Word Embedding’s is fed as input to the convolutional neural network. Word Embedding’s layer is the first layer in the architecture of a model. A 32-dimension vector is used to represent each word.

Eventually, define a convolutional neural network model for the experiment. This time, after the Embedding input layer, a Conv1D layer is inserted. This Conv1D layer has 32 feature maps and reads 3 (kernel size) vector elements of the word embedding at a time. The convolutional layer is followed by a 1D max pooling layer with a length and stride of 2 that halves the size of the feature maps from the convolutional layer. The rest of the network is the same as the MLP. It is important to note that Conv1D layer conserves the dimensionality of Embedding input layer of 32dimensional input of 500 words. The pooling layer compresses this representation by halving it. One main feature of CNNs is that units share weights, which greatly minimize the amount of computation needed for the model training. It is also seen that CNNs are better at capturing the spatial relationships between words. After training and testing the neural network, the model achieves an accuracy of 87.71%.

LSTM for Sequence Classification: Sequence classification is a predictive modeling task. If a sequence of words is given to the model as input, the task is to predict a category (class) for given the sequence. It is not a trivial case to perform because the issue is that the sequences can vary in length, be comprised of a very large vocabulary of input symbols. Different sequences may have different length of words. When these sequences fed to a neural network model, it may require the model to learn the long-term context or dependencies between patterns (symbols) in the input sequence. LSTM recurrent neural network models are used for sequence classification in a movie review dataset.

A movie review is a variable sequence of words. It means that each movie review contains different amount of words and the sentiment of each movie review must be classified. The words have been substituted by integers that exhibit the ordered frequency (how many times a word occurred) of each word in the dataset. In each review, consequently the sentences are made up of a sequence of integers.

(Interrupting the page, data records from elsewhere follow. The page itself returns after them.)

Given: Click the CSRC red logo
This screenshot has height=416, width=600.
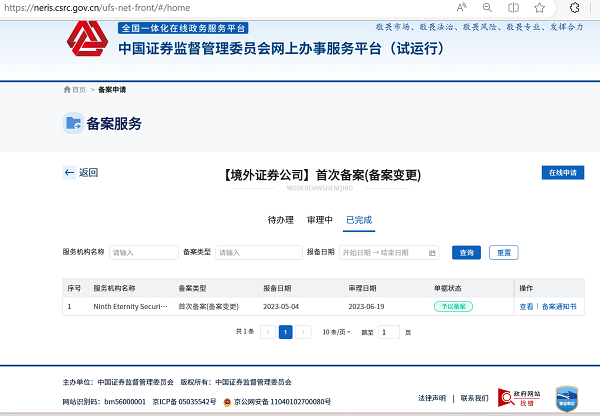Looking at the screenshot, I should (88, 40).
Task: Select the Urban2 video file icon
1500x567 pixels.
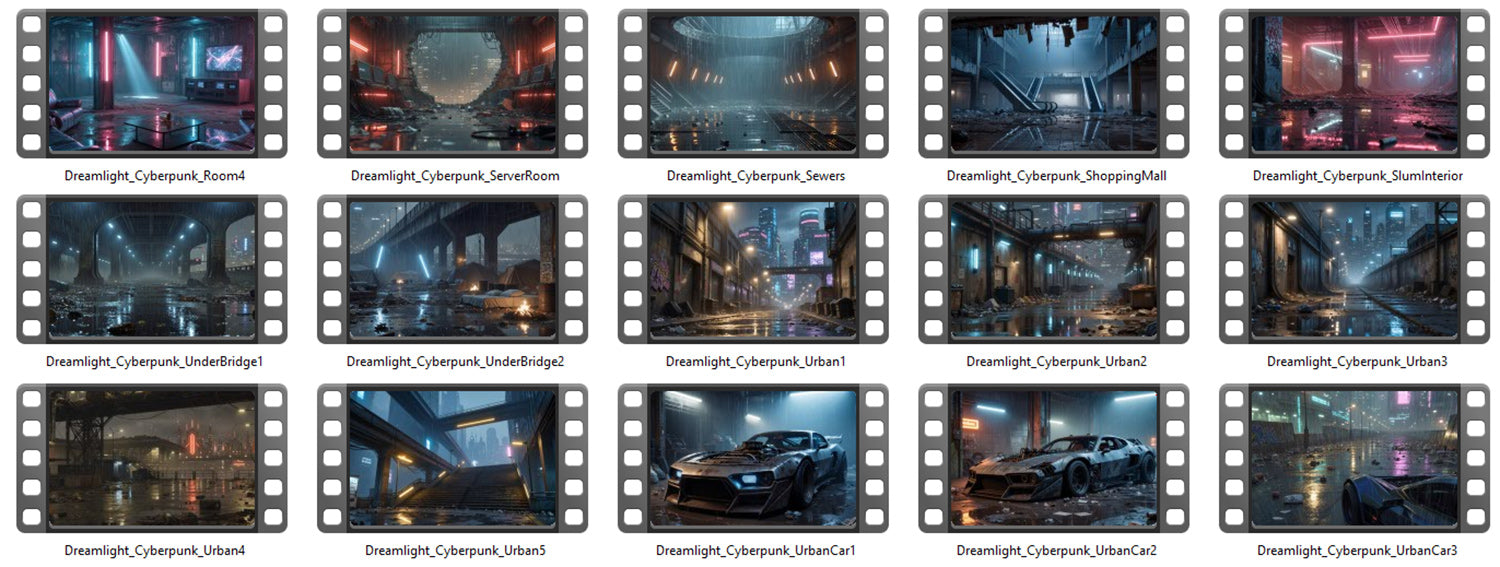Action: (x=1054, y=270)
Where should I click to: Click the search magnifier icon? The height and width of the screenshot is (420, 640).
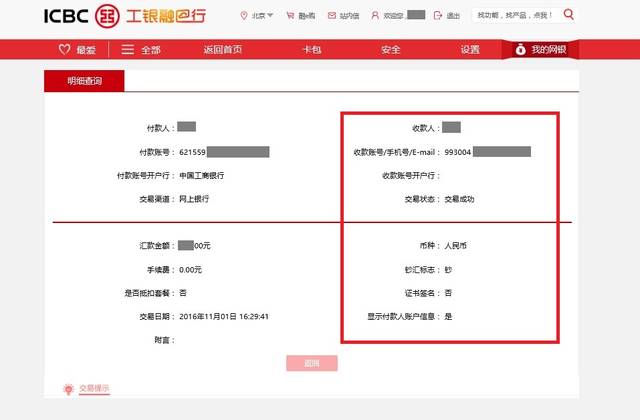pos(569,16)
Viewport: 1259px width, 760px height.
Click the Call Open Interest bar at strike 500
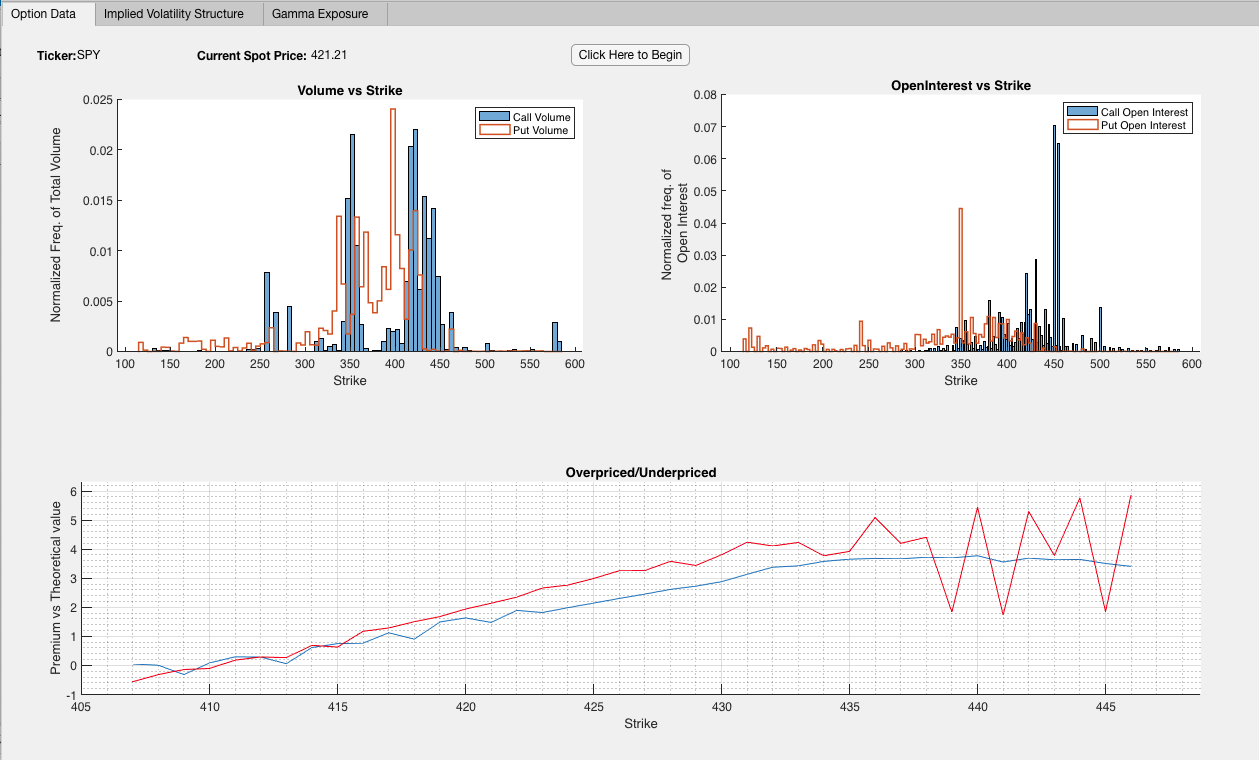pyautogui.click(x=1100, y=329)
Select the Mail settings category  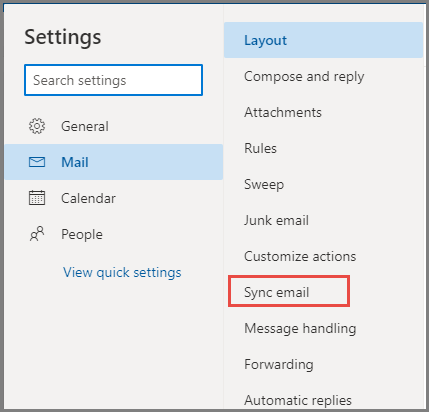click(x=114, y=162)
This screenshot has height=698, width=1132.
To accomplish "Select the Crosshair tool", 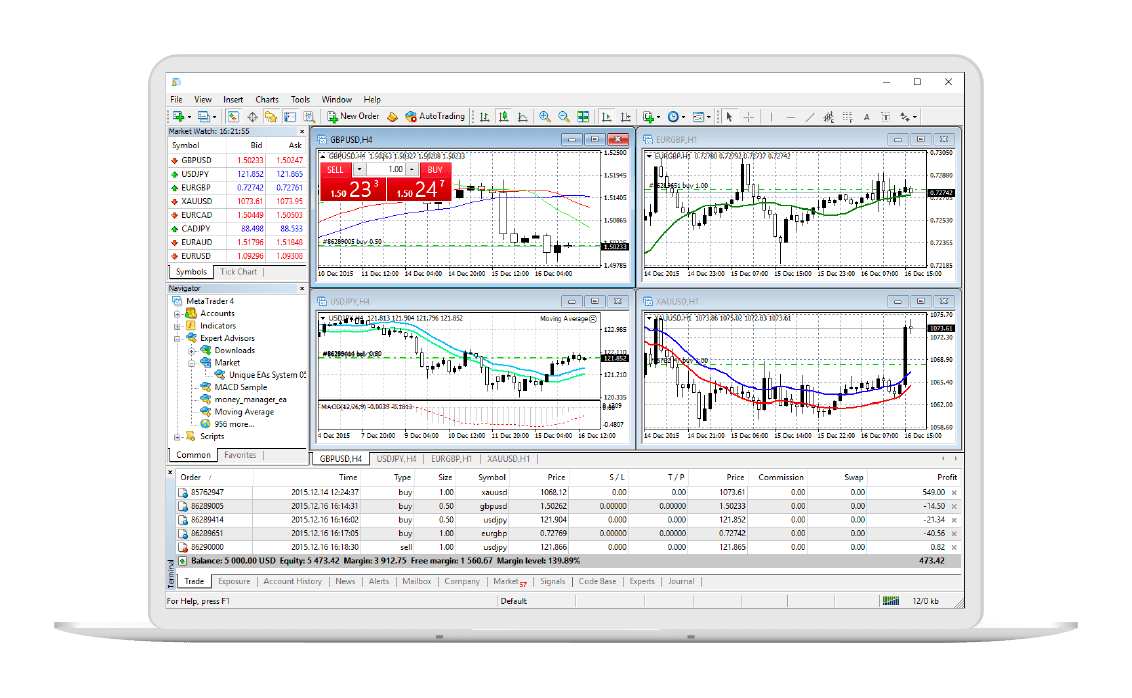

Word Embedding’s layer is the first layer in a model. It uses 32 length vectors to indicate each word. The next layer is the LSTM layer that contains 100 memory units (called smart neurons). A dense output layer with a single neuron and a sigmoid activation are used because this is a binary classification task. A sigmoid activation function is used to make 0 or 1 (probability-like values) predictions for the two classes (good and bad). A huge batch size of 64 reviews is utilized to space out weight updates. In the end, a model is created for an experiment. The model is fit for a small epochs only. The reason is that it quickly over fits the task. The model with LSTM performing little tuning achieves an accuracy of 88.03%.

Recurrent neural networks (RNN) like LSTM generally have the problem of overfitting. Dropout is a powerful technique for combating overfitting in LSTM models. Dropout can be applied between layers of the neural network. Dropout is applied by adding new Dropout layers between the Embedding and LSTM layers and the LSTM and Dense output layers in different experiments. In first experiment, the model gets the accuracy of 87.17% that indicate a slightly slower trend in convergence compared to the simple LSTM case. Another technique is adapted to compare the results, add dropout to the input and recurrent connections of the memory units with the LSTM precisely and separately. In the second experiment, the model gets the accuracy of 86.44%. It can be seen that LSTM specific dropout has a more pronounced effect on the convergence of the network than the layer-wise dropout.

CNN and LSTM for Sequence Classification: Convolutional neural networks (CNN) proficient at learning the spatial pattern (structure) in input data but LSTM needs to be larger and trained for longer to achieve the same skill. The IMDB review data does have a one-dimensional spatial pattern (structure) in the sequence of words in movie reviews. CNN may be able to select invariant features for positive and negative sentiment. This learned spatial features may then be learned as patterns (sequences) by an LSTM layer. It is easily possible to add a one-dim CNN and max-pooling layers after the Embedding layer. Subsequently, this Embedding layer feeds the consolidated features to the LSTM. A fairly small set consist of 32 features with a small filter length of 3 (kernel size) is used. In the next step, the pooling layer utilized the standard length size of 2 to reduce (halve) the size of the feature map. The rest architecture is same as explained above. The model gets the accuracy of 86.74%. It can be seen that the model achieves similar results to the LSTM for Sequence Classification with Dropout" although with fewer weights and faster training time. 3

CNN for Twitter sentiment analysis

The model architecture is a modification of the CNN architecture in [ 2 ]. Input is a tweet itself, which is representing by a matrix of real numbers, each column is a word of the tweet. The quantity of rows corresponds to a dimensionality of the used word embedding. There are different word embedding models have been used in this work. Almost all of them have dimensionality in 300 figures. CNN has one convolutional layer, one max-pool layer and a full-connected layer with a non-linear function. This network’s goal is a binary classification task, predict for a given tweet if it is positive or negative.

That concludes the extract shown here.